On January 6th, 2022 legendary actor Sidney Poitier passed away at the age of 94. The world mourned his death sharing on social media what Poitier’s accomplishments meant to them. One of the accomplishments being Poitier’s Oscar win in 1964 which made him the first Black actor to win an Academy Award for best actor. With his recent passing, history making career, and the part he played in the previous Black artist spotlight of Lorraine Hansberry it only makes sense that he is today’s spotlight.

Sidney Poitier’s acting career began when he moved to New York City after his short stint in the U.S. Army. He applied to the American Negro Theater but because of his heavy Bahamian accent was denied. Poitier worked on his American English accent by listening to radio and six months later he reapplied to the theater, because his accent wasn’t all the way there the theater would accept him into their acting school under one condition, he would be their janitor without pay. His opportunity to get on stage came when another actor at the theater, Harry Belafonte, couldn’t be there. So, Poitier filled in for Belafonte in their production of Days of Our Youth. Then, in 1946 Poitier made his Broadway debut in Lysistrata. Soon came the Hollywood career that helped change the way African-Americans were portrayed on screen.

Poitier’s film debut came in 1950 with his role as a doctor in No Way Out. He continued to take roles that were unlike the usual racial stereotypical roles that African-American actors were given. The next role was in Cry, the Beloved Country, an adaptation of a novel set in South Africa during the apartheid. In 1955 a career breakthrough happened with the popular movie Blackboard Jungle which started a series of more breakthroughs with more popular films that broke the mold like 1957’s Edge of the City. The following year Poitier made history becoming the first African-American actor to get an Academy Award nod for best actor for his role in The Defiant Ones.

Photo: IMDB
Poitier continued to perform on Broadway. In 1959, he performed in Lorraine Hansberry’s A Raisin in the Sun. The same year he played the disabled Porgy in the musical Porgy & Bess alongside Dorothy Dandridge.
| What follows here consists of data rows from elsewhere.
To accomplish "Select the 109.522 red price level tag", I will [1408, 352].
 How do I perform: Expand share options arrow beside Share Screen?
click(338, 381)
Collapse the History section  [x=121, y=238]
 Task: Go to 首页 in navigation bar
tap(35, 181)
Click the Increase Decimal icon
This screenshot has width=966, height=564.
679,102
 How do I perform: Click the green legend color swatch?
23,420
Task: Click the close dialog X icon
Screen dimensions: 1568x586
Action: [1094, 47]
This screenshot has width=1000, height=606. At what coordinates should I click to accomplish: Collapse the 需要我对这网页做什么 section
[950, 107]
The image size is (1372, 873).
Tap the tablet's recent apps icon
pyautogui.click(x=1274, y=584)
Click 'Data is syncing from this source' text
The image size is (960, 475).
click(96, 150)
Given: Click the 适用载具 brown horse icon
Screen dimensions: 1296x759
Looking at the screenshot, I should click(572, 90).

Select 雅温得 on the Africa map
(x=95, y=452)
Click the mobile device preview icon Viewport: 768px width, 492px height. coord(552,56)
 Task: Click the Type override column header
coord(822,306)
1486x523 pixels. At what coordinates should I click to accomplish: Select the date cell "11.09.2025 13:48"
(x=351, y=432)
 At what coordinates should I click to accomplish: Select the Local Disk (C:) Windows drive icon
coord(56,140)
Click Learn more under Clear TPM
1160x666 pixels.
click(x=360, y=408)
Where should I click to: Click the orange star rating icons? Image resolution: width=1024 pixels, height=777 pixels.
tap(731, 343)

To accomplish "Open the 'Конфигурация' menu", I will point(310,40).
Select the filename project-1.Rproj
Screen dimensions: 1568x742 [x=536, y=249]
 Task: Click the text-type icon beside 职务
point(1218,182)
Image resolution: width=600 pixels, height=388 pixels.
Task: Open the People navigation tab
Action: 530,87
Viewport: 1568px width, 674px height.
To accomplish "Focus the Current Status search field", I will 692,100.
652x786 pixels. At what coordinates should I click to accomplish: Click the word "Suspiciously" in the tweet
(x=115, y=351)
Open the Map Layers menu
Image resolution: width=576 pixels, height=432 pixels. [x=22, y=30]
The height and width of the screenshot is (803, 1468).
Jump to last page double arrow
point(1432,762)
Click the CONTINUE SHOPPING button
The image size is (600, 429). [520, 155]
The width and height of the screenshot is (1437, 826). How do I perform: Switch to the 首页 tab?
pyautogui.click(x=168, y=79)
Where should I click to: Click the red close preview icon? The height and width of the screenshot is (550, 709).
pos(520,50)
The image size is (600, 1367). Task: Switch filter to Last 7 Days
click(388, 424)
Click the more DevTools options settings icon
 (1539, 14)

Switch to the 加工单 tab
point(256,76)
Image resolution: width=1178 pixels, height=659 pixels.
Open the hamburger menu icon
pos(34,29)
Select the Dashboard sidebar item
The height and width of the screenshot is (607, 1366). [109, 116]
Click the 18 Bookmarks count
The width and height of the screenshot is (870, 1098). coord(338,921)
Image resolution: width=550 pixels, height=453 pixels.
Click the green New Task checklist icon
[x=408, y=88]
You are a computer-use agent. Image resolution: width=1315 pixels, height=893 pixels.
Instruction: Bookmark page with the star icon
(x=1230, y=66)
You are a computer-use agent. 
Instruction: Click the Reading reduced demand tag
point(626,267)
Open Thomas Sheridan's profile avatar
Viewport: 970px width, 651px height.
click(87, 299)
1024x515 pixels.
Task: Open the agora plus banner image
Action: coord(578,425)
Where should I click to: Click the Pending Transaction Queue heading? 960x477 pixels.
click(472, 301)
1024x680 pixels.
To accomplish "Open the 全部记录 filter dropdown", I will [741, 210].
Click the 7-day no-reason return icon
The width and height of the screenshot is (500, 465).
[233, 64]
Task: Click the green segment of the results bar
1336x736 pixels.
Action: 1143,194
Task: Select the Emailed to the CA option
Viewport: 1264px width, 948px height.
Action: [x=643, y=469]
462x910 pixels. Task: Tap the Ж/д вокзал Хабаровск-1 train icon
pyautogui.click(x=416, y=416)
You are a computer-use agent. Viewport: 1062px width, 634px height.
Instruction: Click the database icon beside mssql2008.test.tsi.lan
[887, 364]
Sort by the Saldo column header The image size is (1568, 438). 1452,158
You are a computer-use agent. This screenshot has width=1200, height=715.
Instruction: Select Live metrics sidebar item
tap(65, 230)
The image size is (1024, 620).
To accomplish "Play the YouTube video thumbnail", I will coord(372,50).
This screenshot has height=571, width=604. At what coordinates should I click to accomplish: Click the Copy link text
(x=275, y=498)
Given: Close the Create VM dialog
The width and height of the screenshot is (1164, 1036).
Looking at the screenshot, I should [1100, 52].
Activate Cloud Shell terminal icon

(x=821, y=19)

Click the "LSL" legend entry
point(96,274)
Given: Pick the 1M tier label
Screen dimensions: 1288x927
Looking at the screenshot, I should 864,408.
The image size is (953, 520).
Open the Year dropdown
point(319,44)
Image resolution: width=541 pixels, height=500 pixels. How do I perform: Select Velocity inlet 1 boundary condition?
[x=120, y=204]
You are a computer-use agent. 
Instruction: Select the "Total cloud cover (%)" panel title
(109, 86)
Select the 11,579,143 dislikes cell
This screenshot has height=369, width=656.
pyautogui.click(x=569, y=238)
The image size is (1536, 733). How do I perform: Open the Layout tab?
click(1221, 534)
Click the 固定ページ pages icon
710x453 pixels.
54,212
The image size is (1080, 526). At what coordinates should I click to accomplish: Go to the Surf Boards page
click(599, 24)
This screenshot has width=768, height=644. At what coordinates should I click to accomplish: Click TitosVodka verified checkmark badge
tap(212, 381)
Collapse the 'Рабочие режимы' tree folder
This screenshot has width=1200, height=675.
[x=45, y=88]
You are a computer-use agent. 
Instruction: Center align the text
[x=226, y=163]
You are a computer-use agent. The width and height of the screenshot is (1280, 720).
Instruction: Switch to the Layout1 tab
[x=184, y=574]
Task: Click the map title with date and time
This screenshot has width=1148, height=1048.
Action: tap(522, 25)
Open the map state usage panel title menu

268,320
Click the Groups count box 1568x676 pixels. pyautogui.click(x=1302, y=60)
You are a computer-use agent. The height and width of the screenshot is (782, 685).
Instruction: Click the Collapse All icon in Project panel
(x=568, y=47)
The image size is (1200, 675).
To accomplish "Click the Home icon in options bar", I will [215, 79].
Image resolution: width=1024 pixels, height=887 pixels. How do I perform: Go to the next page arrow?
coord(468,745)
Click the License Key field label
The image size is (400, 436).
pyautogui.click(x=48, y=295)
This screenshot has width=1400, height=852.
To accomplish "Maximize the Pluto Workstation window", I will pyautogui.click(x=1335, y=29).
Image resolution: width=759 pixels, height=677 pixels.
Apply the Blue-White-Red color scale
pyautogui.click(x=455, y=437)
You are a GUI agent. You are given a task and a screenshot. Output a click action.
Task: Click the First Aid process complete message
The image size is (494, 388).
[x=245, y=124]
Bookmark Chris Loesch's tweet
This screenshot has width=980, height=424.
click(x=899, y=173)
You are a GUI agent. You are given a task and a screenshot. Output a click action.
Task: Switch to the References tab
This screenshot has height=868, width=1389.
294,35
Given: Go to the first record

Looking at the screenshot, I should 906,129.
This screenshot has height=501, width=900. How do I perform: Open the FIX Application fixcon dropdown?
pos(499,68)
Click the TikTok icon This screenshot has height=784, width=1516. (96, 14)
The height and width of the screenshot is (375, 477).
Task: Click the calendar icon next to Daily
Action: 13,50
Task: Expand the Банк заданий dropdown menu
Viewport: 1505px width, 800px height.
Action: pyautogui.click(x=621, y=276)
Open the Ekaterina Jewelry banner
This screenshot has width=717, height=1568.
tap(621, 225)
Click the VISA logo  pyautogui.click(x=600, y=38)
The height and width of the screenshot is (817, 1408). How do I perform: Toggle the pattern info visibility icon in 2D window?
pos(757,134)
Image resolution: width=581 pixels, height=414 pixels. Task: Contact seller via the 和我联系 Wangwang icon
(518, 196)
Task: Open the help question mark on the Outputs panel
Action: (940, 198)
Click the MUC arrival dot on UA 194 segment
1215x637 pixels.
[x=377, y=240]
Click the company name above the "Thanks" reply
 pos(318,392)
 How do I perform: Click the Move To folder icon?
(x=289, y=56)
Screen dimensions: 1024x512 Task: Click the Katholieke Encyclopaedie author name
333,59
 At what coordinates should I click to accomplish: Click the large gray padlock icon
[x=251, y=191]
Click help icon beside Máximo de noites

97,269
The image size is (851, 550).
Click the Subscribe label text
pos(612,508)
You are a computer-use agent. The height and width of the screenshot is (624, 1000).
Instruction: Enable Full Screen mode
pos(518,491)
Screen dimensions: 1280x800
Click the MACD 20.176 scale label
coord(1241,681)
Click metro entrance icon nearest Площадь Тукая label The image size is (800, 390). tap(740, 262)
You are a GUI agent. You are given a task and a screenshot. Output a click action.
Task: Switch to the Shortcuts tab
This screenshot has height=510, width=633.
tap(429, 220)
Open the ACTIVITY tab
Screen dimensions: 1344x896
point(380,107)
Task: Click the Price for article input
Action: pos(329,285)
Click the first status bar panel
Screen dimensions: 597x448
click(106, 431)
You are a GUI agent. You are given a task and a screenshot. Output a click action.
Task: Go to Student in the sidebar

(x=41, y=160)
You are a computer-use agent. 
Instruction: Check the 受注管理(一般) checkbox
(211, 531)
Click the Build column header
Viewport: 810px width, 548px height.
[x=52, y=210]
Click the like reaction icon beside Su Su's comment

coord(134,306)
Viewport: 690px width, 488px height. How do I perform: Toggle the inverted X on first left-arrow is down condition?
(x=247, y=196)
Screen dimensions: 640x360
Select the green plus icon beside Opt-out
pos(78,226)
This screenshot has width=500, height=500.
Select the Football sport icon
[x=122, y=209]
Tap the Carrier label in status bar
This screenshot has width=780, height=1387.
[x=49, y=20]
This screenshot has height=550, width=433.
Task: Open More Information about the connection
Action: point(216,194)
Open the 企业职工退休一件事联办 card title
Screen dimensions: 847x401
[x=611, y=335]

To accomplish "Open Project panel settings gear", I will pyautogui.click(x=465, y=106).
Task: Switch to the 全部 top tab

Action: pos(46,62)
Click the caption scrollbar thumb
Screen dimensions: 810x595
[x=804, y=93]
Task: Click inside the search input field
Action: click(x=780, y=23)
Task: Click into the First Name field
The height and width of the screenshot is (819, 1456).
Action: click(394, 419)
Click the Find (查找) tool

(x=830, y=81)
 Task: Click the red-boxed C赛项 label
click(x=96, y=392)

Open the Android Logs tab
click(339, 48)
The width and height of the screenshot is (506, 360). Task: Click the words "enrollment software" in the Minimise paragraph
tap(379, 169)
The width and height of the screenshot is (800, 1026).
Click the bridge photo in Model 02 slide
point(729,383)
For his performance in Porgy & Bess Poitier received a Golden Globe nod for Best Actor in a Motion Picture Musical or Comedy. Poitier received another Golden Globe nod the following year for the reprisal of his role as Walter Lee Younger in the film adaptation of A Raisin in the Sun.

Hollywood would forever be changed when Poitier won the Oscar for his role in the 1963 film Lilies of the Field making him the second Black performer to win an Academy Award (the first being Hattie McDaniel). Poitier continued to open doors for other Black actors who’d come after him when in 1967 Poitier starred in 3 different movies Heat of the Night, Guess Who’s Coming to Dinner, and To Sir, With Love. All 3 of these films dealt with the division of race during the civil rights movement and all three were successful.

In Guess Who’s Coming to Dinner Poitier played the fiancé of a white woman (Katharine Houghton) who brings him to dinner to meet her liberal parents. This film had a huge impact on the audience and in Hollywood when it came to how interracial relationships were looked at in society and on the big screen.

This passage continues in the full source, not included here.